## Supplied material
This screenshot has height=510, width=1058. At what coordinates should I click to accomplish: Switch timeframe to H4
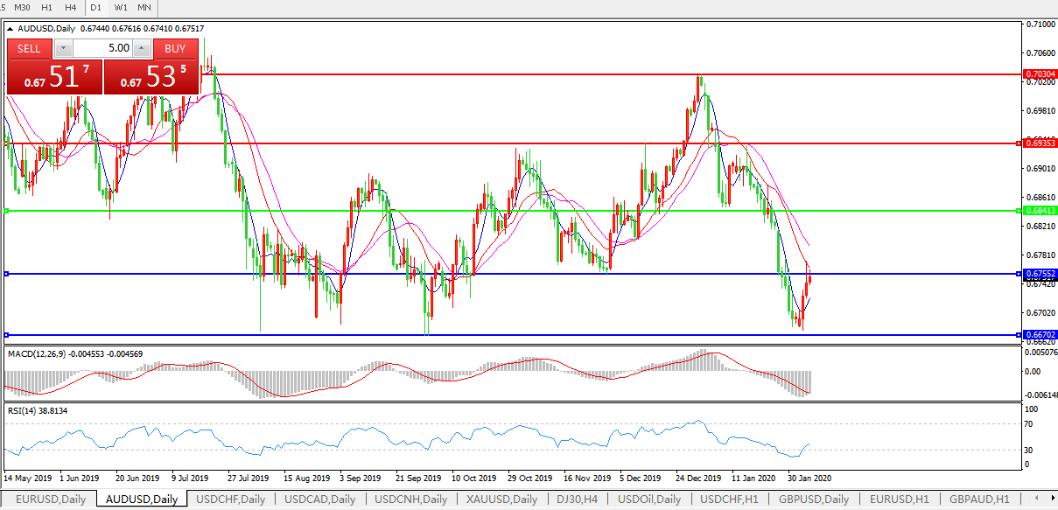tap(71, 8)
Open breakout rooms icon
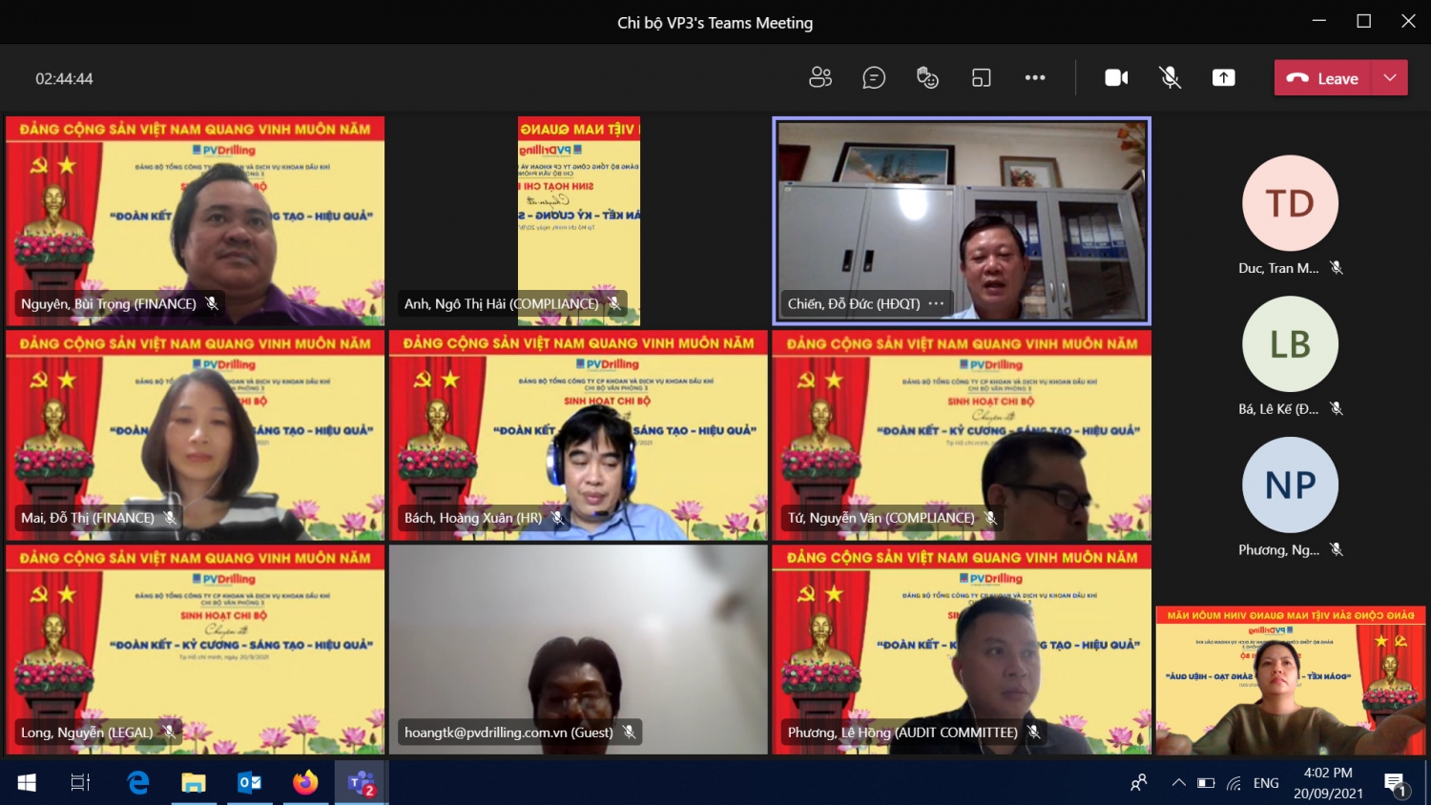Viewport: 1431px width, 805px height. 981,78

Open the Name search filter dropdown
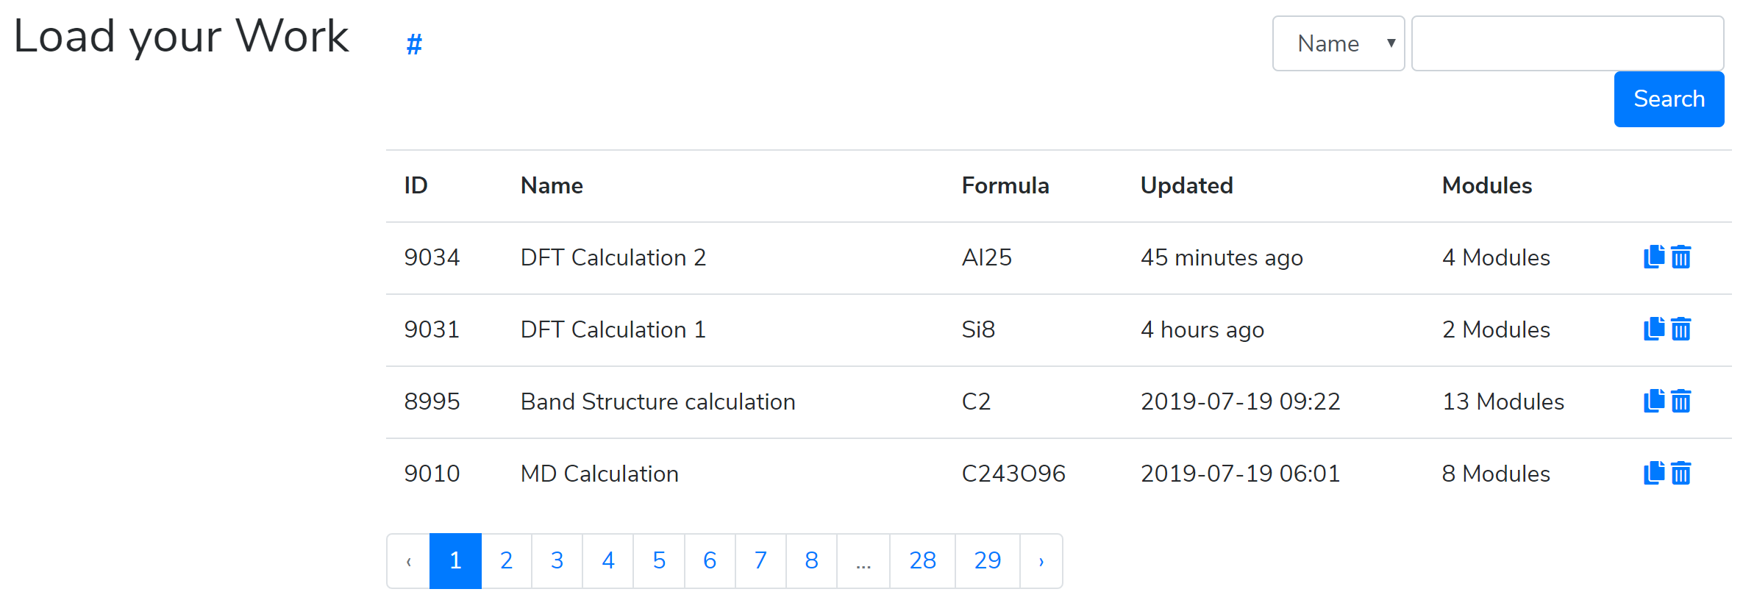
--
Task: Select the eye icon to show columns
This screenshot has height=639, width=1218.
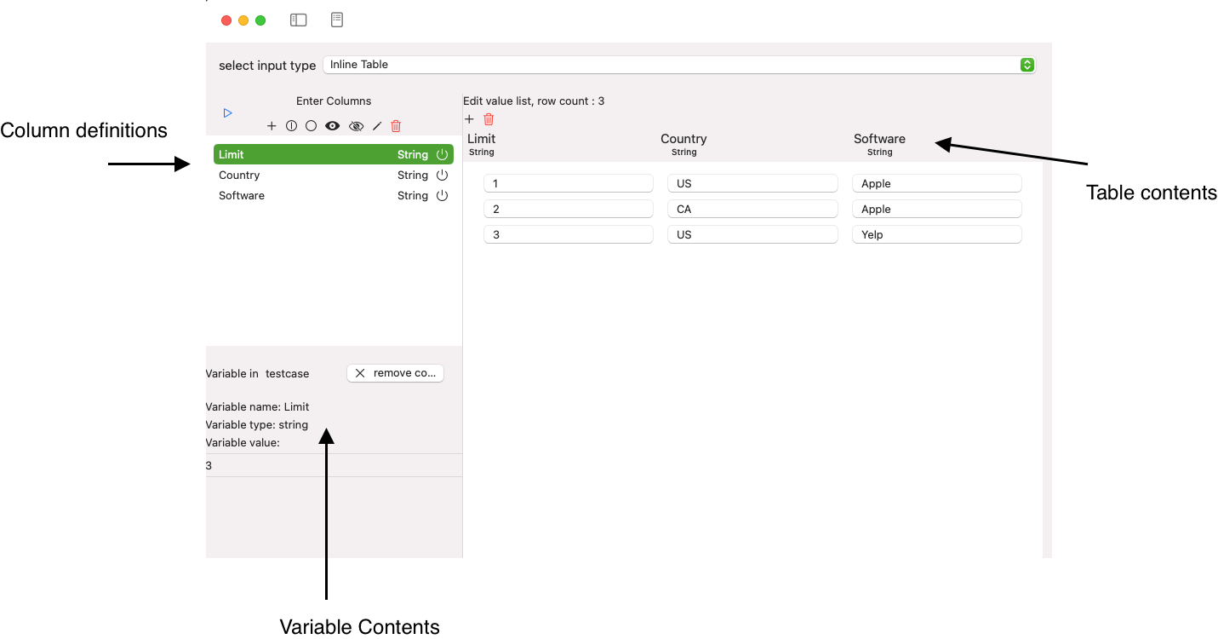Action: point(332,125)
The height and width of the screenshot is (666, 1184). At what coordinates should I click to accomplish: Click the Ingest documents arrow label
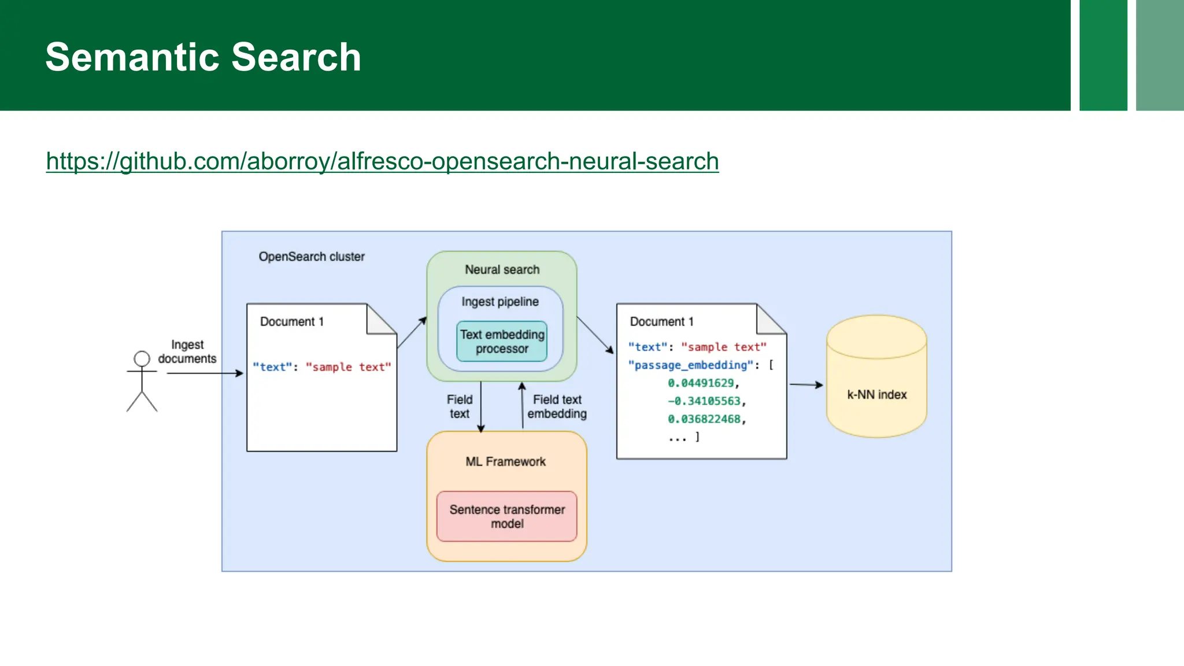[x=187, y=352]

## What to produce
Scale the lines from the one with "Open breakout rooms icon" up to and including the one with "Open the Name search filter dropdown", writing only those lines out again with the requests included and every number in the answers (viewport sizes and click coordinates) multiplied by 1.25 and rounded to whole numbers, halves up. Leave the pictures out of your answer.

## Output below
Open breakout rooms icon
Viewport: 1789px width, 1006px height. 1226,98

Open the Name search filter dropdown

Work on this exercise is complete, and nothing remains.